Source data START

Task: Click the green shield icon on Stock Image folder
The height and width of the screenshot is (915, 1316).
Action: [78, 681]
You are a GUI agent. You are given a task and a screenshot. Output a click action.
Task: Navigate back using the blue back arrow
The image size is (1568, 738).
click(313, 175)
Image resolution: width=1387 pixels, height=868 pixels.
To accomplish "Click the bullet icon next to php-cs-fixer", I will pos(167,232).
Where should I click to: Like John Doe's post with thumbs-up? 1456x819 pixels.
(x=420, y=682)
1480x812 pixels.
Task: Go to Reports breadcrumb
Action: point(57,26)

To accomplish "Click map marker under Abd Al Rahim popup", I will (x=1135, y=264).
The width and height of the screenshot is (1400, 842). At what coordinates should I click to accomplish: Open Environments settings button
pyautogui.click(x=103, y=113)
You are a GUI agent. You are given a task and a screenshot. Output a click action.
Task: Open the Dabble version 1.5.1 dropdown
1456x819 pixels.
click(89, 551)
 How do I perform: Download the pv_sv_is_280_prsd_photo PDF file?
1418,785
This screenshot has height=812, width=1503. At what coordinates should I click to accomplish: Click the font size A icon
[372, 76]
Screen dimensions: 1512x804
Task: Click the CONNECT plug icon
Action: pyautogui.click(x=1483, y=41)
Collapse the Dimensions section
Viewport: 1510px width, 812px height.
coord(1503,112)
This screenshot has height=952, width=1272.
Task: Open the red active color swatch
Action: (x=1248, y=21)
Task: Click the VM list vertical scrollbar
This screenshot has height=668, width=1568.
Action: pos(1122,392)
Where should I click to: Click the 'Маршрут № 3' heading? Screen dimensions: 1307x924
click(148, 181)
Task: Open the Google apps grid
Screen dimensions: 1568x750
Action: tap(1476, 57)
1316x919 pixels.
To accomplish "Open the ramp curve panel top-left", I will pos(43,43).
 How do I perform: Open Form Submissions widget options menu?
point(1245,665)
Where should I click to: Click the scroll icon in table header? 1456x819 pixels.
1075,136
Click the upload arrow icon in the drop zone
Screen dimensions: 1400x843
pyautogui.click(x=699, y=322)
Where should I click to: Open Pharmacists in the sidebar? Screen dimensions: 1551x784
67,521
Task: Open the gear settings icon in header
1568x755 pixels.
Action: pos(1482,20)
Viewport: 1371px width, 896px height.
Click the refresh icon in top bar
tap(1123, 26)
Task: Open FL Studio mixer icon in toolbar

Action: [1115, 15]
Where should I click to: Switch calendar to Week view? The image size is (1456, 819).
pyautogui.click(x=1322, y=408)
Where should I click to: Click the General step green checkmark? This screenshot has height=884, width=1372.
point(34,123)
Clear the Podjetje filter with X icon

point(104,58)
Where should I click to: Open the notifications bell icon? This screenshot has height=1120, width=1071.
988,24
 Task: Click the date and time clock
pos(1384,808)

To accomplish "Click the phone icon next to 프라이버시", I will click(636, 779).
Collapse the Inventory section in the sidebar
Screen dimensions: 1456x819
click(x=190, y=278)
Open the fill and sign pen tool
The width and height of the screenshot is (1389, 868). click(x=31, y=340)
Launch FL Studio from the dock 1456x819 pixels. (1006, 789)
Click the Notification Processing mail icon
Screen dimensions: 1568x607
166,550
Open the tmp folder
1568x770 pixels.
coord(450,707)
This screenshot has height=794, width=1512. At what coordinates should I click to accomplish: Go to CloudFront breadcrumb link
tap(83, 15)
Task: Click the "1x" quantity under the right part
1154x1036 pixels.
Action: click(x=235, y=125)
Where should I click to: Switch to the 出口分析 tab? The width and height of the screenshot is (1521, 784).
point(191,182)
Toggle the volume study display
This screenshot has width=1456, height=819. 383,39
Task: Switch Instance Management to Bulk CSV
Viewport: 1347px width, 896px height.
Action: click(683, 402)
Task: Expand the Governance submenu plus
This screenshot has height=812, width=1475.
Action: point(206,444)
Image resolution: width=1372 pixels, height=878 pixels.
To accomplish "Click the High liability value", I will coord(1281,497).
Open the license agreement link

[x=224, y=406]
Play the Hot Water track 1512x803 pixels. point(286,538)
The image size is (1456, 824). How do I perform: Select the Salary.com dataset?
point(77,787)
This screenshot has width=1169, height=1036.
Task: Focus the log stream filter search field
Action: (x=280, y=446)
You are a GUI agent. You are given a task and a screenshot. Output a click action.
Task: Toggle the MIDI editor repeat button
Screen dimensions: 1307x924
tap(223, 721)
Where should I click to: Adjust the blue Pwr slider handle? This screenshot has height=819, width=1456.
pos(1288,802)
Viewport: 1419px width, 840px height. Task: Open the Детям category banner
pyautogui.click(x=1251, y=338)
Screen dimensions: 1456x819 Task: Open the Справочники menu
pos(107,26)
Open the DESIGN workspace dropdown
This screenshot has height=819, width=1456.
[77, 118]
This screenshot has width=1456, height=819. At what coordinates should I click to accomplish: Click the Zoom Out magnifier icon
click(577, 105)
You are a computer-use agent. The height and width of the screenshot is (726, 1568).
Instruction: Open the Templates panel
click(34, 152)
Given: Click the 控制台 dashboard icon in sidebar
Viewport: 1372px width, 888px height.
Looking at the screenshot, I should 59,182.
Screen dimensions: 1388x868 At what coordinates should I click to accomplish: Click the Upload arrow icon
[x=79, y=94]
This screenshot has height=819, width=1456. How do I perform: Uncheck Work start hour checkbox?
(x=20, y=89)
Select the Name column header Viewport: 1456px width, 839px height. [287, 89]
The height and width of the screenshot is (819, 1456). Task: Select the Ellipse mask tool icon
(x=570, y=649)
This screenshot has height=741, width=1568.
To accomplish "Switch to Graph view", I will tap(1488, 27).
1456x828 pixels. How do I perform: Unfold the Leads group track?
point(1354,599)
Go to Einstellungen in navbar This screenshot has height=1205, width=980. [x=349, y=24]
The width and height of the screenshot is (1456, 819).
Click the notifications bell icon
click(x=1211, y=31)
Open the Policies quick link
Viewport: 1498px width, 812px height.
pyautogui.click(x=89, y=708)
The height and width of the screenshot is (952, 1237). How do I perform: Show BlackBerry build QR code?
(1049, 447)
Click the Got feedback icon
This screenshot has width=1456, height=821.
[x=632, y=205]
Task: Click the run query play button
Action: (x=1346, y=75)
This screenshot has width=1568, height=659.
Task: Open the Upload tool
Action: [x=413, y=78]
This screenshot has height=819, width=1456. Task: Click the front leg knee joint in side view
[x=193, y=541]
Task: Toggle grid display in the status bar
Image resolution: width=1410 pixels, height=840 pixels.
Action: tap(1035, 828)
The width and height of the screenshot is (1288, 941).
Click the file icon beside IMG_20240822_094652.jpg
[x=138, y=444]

Source data END

[Work to be completed]
Your reply is to repeat, unchanged, the lines above running from the one with "The image size is (1456, 824)." up to and including the one with "Given: Click the".

[Answer below]
The image size is (1456, 824). How do I perform: Select the Salary.com dataset?
point(77,787)
This screenshot has width=1169, height=1036.
Task: Focus the log stream filter search field
Action: (x=280, y=446)
You are a GUI agent. You are given a task and a screenshot. Output a click action.
Task: Toggle the MIDI editor repeat button
Screen dimensions: 1307x924
tap(223, 721)
Where should I click to: Adjust the blue Pwr slider handle? This screenshot has height=819, width=1456.
pos(1288,802)
Viewport: 1419px width, 840px height. Task: Open the Детям category banner
pyautogui.click(x=1251, y=338)
Screen dimensions: 1456x819 Task: Open the Справочники menu
pos(107,26)
Open the DESIGN workspace dropdown
This screenshot has height=819, width=1456.
[77, 118]
This screenshot has width=1456, height=819. At what coordinates should I click to accomplish: Click the Zoom Out magnifier icon
click(577, 105)
You are a computer-use agent. The height and width of the screenshot is (726, 1568).
Instruction: Open the Templates panel
click(34, 152)
Given: Click the 控制台 dashboard icon in sidebar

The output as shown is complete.